この診断から、心疾患、脳疾患を疑うような所見はなく、肺の血管内に赤血球凝集が認められたこと、すなわち、心筋梗塞などの急性疾患の可能性よりも、薬剤取り違えの事故が考えられることがわかりました。しかし、それでも病院側は警察に届けることはありませんでした。事故の情報を病院内に留めようとしていたものと思われます。
永井さんは、悦子さんのご遺体で点滴の針を刺した跡のある右腕の静脈が赤く浮き上がっていた(静脈の赤い色は血栓の色だった)ことから、病院側は死亡直後から事故の可能性が高いことが分かっていたのではないかと思いました。病理解剖の前に事故の可能性を伝えなかったことについて、副院長は、「心肺蘇生中はいろいろな薬を入れますからね。どんな薬でも静脈炎は起こりうるものですよ。」などと、事故の可能性を考えなかったかのような弁解をしました。
病院は、「病院が届けないのなら、私が届ける。病院から警察に届けるかどうか、返事をしてもらいたい」と永井さんが言って初めて、検討する姿勢をみせ、その後、病院が医師法上の届出としではなく、警察署に伝達をしました。
後日院長は、すぐに警察に届けなかった理由について、永井さんが「病理解剖を承諾したことは、警察に届けなくてよいと了解したこと」だなどと牽強付会の考えを述べました。
さらに、永井さんが院長に対し、どのような状況になったら警察に届けるつもりだったのかと問うたとき、「臓器または血液からヒビグル(ヒビテングルコネートの略称)が検出されたとき」と答えました。これには少し説明が必要です。ヒビテングルコネートは有機物で、血液内に入ると分解してヒビテングルコネートとしては検出されないそうです。私は文系なのでストンと理解できているわけではないのですが、医師ならそのくらいのことは当然わかっていることのようです。ご遺体からヒビテングルコネート自体が検出される可能性はなく、院長が述べるような状況に至ることはないので、上記発言は、警察に届けるつもりはないことを意味していることになるわけです。
また、院長は、薬の取り違えによるショックの可能性が強くなったとか、病死の可能性は限りなく小さくなったなどと言い、あくまでも可能性のレベルに落とし込む発言をしていました。
病理解剖の後、病院側は「急性肺血栓塞栓症」は「病名」であるという病院側に都合のいい解釈を行い、死亡診断書の直接死因欄には「急性肺血栓塞栓症」と記載し、死因の種類欄の「病死及び自然死」に○をつけることとし、それを永井さんに渡しました。

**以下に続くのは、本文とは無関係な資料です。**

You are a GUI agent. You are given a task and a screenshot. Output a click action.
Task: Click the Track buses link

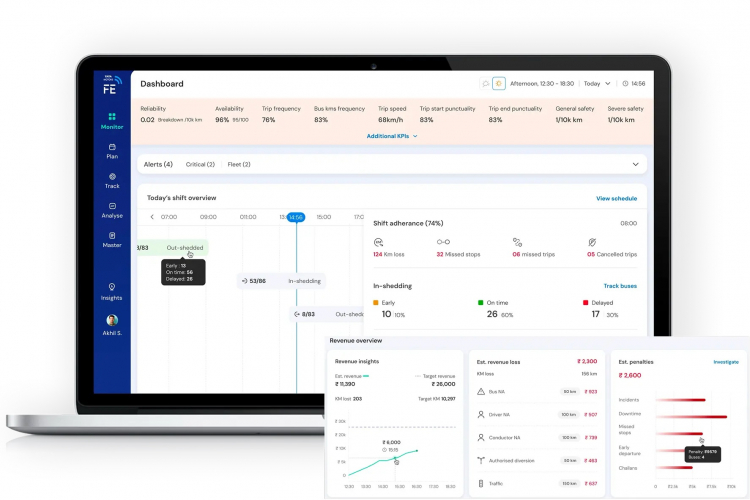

このように、病理解剖が行われてさえ、病院側の薬剤の取り違えにより生じた肺血栓塞栓による死を、「病死および自然死」とされてしまったのです。刑事事件となり、法医学者による鑑定が行われ、動物実験で同じ事象が再現されていなければ、それこそ、冒頭のドラマの突然死が虚血性心疾患の診断名に落とし込まれて、病死として片づけられそうになったのと同じことが、永井さんの場合にも起きていただろうと思ってしまいます。
広尾病院事件についての詳細は、永井裕之さん執筆の「都立広尾病院医療過誤事件 断罪された医療事故隠し」(あけび書房)をお読みください。
5 2015年10月、医療行為に起因(疑われる場合を含む)して発生した死亡・死産で、医療機関の管理者が予期していなかったときに報告するという医療事故調査制度が始まりました。これにしたがって誠実に報告をし、院内事故調査を行っている病院がある一方、たとえば、病床数が少ない方の100から199床の病院のなんと2599施設(92%)、病床数がもっとも多い方の900床以上の病院のうち8施設(15.4%)は、発足から2021年末までの間に1例も報告実績がありません(医療事故調査・支援センター 2021年 年報)。このような状況をみると、広尾病院の上記事故当時の院長、副院長、主治医らのような思考や行動のパターンが、実際に一定の医療機関の医師らにまだまだ存在しているのではないかと思われてなりません。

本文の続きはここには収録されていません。